Ainda assim, na entrevista a pesquisadora explica que não existe fórmula mágica para evitar completamente o aparecimento de tumores. O que existem são medidas que minimizam essas chances. Ela conta que seu grupo de pesquisa tem tentado desenvolver novos agentes e a dose ideal necessária de nutrientes, como o ômega 3, capazes de prevenir o câncer.
Confira a entrevista:
Qual a relação entre alimentação e câncer? Quando comparado a outros fatores, a nutrição pode induzir ao desenvolvimento de tumores?
Zora Djuric – Bem, isso depende. Alguns tipos de câncer são mais afetados pela dieta do que outros, essa é a primeira coisa a se lembrar. Mas, no geral, a dieta parece fazer uma diferença de cerca de 25 a 30% no risco de câncer. Então, é uma boa parte. Outras causas incluem exposições ambientais, genética e simplesmente a chance. Quando uma célula se divide, a possibilidade de algo dar errado está sempre lá. Então, tentamos minimizar a chance de desenvolver câncer fazendo o que podemos para viver de forma saudável e fornecer aos nossos corpos os nutrientes que podem proteger as membranas celulares, o núcleo, as mitocôndrias e assim por diante, para que as células continuem funcionando.
“Existem dois aspectos diferentes da dieta que são importantes. O primeiro é o que você come, em termos de qualidade. Então, se você tem 200 calorias de doces versus 200 calorias de frutas, qual deles te dá mais nutrientes e elementos que seu corpo pode usar para se proteger? Não é preciso ser cientista para saber a resposta. O outro ponto é quanto você come, porque você pode comer alimentos muito saudáveis e ainda assim comer mais do que precisa e ganhar peso”.

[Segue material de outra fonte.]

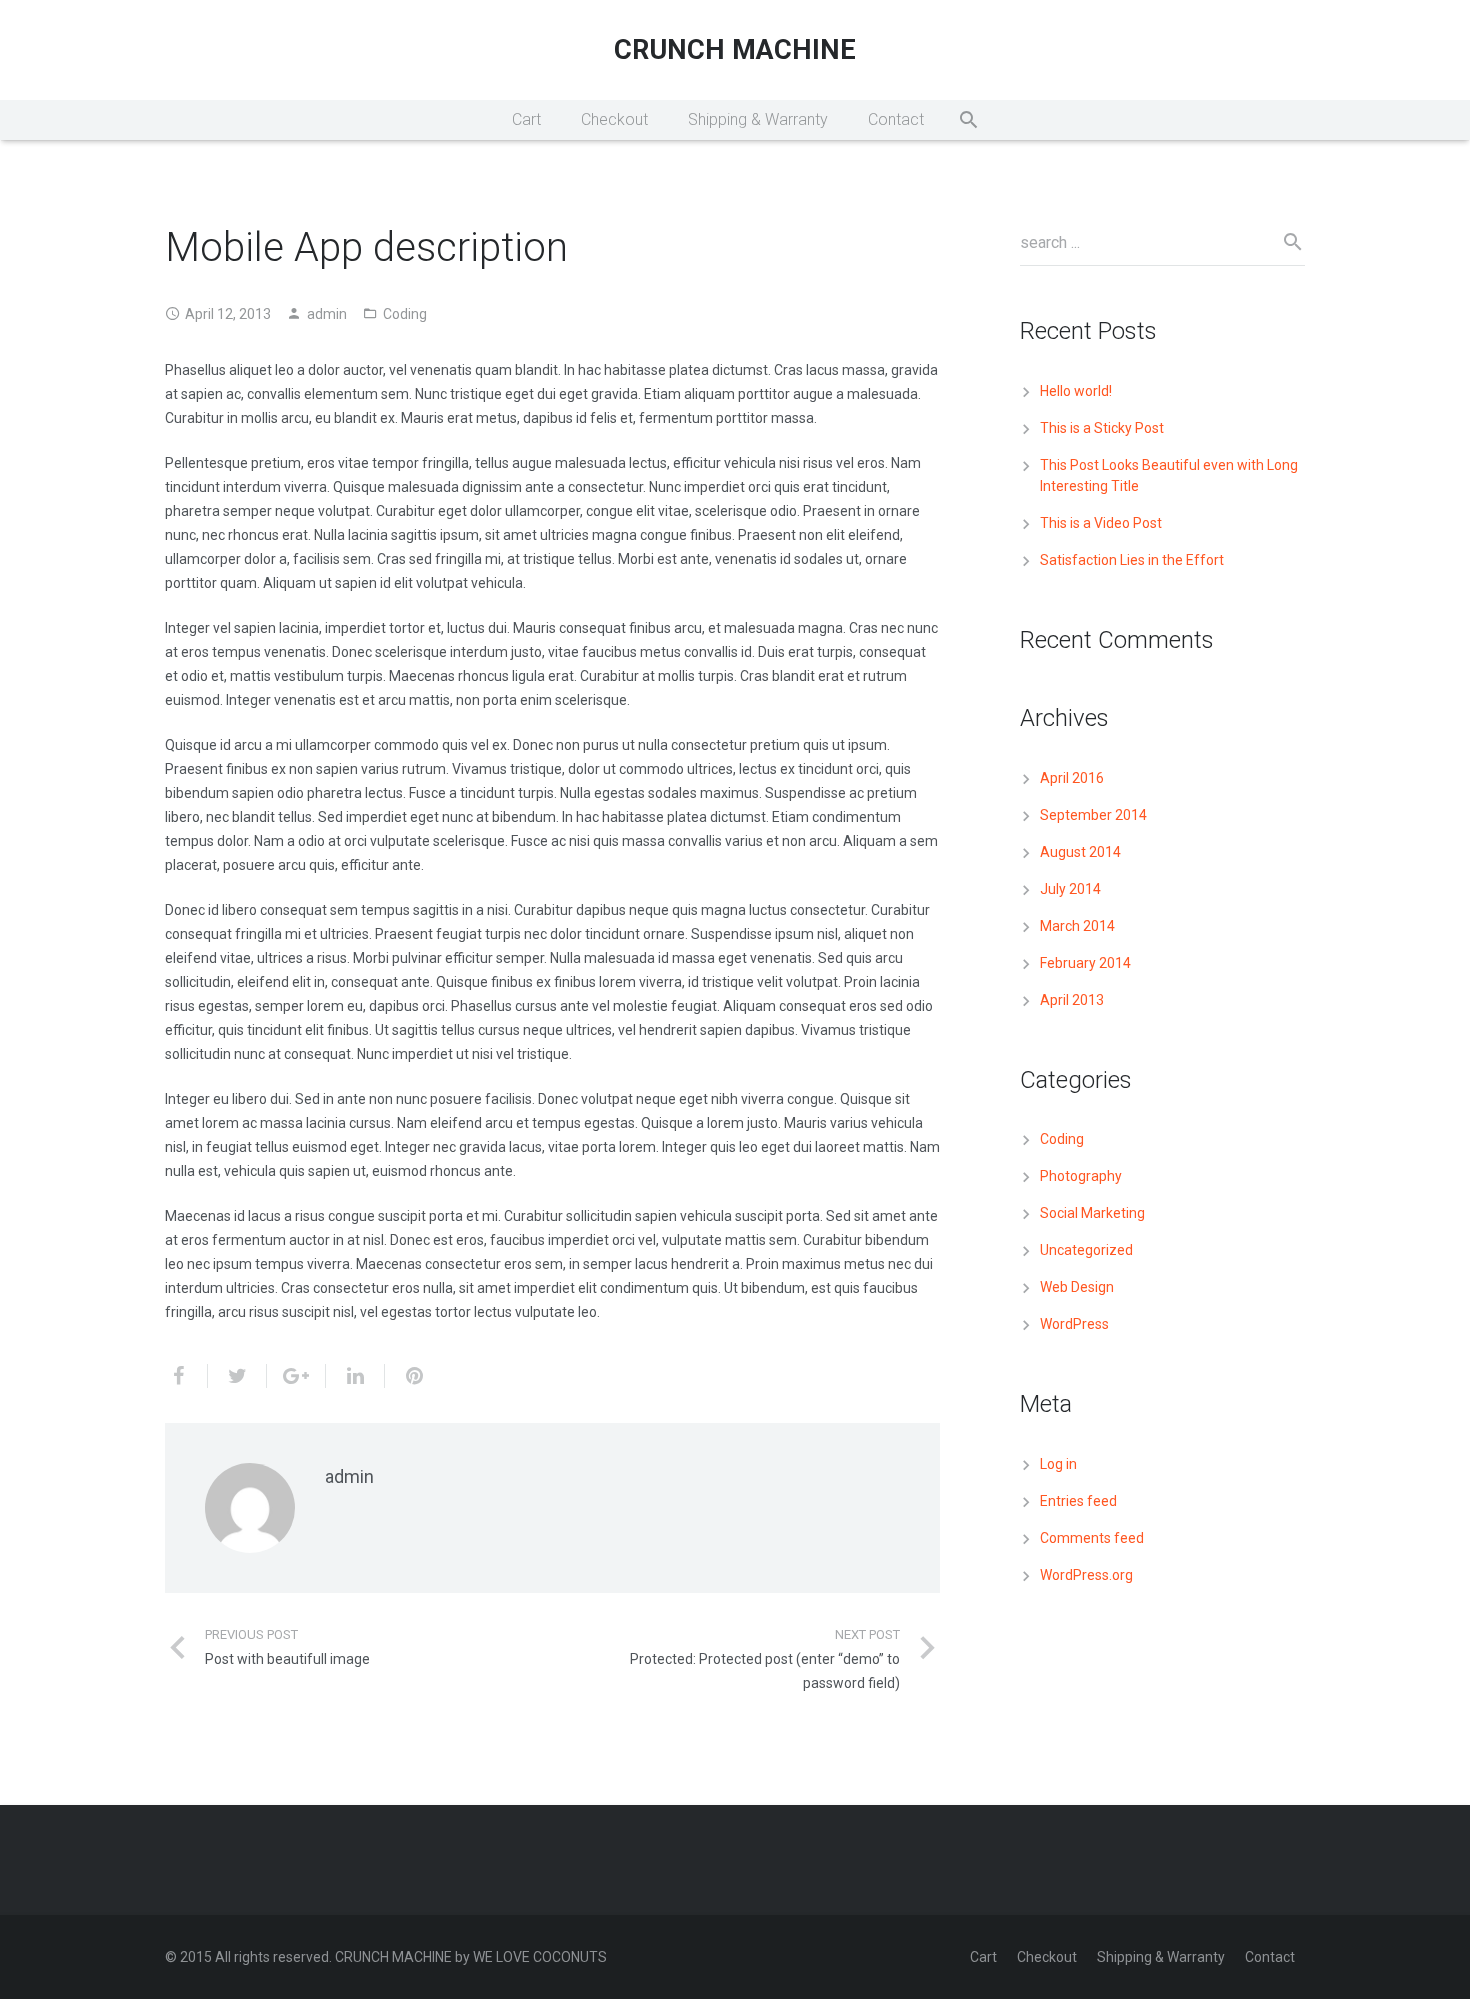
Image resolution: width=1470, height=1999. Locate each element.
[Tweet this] (237, 1376)
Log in (1058, 1464)
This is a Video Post (1101, 523)
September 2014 (1093, 815)
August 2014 (1080, 852)
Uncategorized (1086, 1250)
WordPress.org (1086, 1575)
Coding (405, 314)
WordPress (1074, 1324)
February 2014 (1085, 963)
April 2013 (1072, 1000)
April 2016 (1072, 778)
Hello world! (1076, 391)
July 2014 (1070, 889)
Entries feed (1078, 1501)
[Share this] (186, 1376)
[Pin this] (406, 1376)
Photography (1081, 1176)
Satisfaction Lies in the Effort (1132, 560)
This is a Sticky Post (1102, 428)
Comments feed (1092, 1538)
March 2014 (1077, 926)
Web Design (1077, 1287)
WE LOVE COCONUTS (540, 1957)
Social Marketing (1092, 1213)
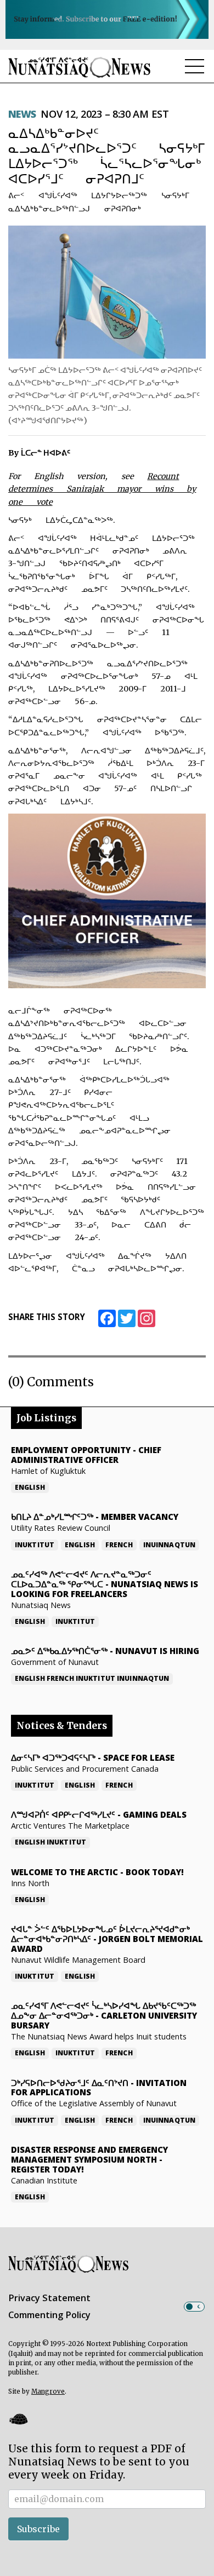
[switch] (194, 2307)
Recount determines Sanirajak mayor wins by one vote (102, 488)
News (22, 113)
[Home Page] (79, 67)
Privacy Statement (49, 2297)
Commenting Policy (49, 2314)
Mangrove (48, 2391)
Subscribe (38, 2528)
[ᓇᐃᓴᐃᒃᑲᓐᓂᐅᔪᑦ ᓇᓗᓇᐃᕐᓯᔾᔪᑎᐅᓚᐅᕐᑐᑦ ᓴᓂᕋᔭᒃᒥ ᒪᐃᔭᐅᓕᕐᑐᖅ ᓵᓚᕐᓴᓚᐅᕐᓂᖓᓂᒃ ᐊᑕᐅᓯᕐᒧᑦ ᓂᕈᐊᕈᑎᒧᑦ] (107, 292)
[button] (18, 2419)
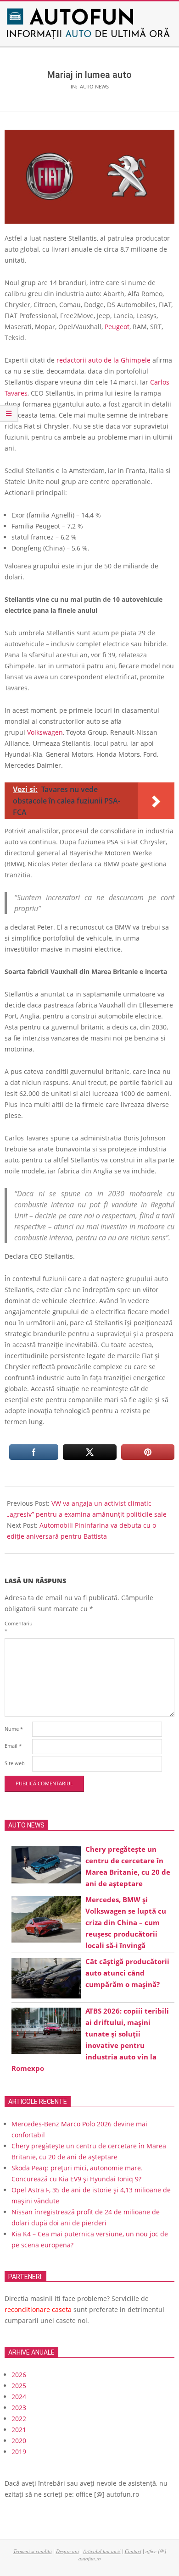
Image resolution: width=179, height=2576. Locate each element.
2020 (18, 2440)
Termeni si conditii (32, 2551)
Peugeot (117, 326)
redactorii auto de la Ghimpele (103, 360)
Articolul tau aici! (102, 2551)
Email (13, 1745)
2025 (18, 2385)
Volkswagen (45, 732)
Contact (133, 2551)
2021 (18, 2429)
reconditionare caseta (38, 2309)
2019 (18, 2451)
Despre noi (67, 2551)
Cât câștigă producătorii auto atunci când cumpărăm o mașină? (127, 1973)
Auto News (94, 86)
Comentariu (17, 1627)
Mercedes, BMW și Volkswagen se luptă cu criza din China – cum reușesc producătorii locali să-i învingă (125, 1922)
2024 (18, 2396)
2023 (18, 2407)
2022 (18, 2418)
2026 (18, 2374)
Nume (14, 1728)
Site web (15, 1763)
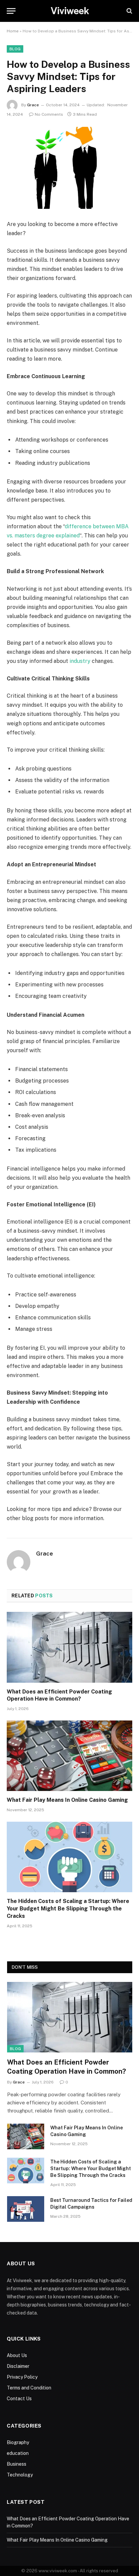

E sabemos que o excesso de gordura corporal é estressante para o nosso corpo e causa muitos efeitos adversos, como mudanças inflamatórias. Então, ambas as coisas são importantes: o que você come e quanto você come.
Como podemos saber quais tipos de alimentos ou substâncias que podem causar um risco maior de contrair um câncer? Existe uma classificação ou lista?
Zora Djuric – Há muita literatura sobre isso e várias organizações fazem revisões extensas da literatura. Você nunca deve olhar para um único artigo. Você deve olhar para várias publicações e ver se elas chegam a resultados semelhantes, aí você pode ter mais certeza de que está certo. Então, há três organizações importantes que posso citar. Uma é o IARC – Agência Internacional de Pesquisa sobre o Câncer. Eles fazem muitas revisões da literatura. O Instituto Americano de Pesquisa sobre o Câncer, o Instituto Mundial de Pesquisa sobre o Câncer e a Sociedade Americana de Câncer também fazem isso e publicam relatórios que atualizam continuamente. O que sabemos a partir disso é que é benéfico comer mais frutas, vegetais e grãos integrais, carnes magras e evitar carnes processadas, carnes curadas, açúcares adicionados e grãos refinados. As indicações são muito parecidas com as recomendações dietéticas para outras doenças crônicas.
Existe algum tipo específico de câncer que têm maior incidência relacionada à dieta? Você tem muitos estudos sobre câncer colorretal. Esse seria um caso?
Zora Djuric – Sim, o câncer de cólon é um dos cânceres mais responsivos à dieta. Existe uma lista de cânceres associados à obesidade que reflete basicamente a relação entre dieta e câncer. O câncer endometrial provavelmente é o número um no que diz respeito ao efeito da obesidade, com um aumento muito grande no risco, infelizmente. O câncer de mama também tem essa associação com a obesidade, o de pâncreas e muitos dos cânceres do trato gastrointestinal.
Isso significa que uma pessoa com obesidade tem mais risco de ter câncer?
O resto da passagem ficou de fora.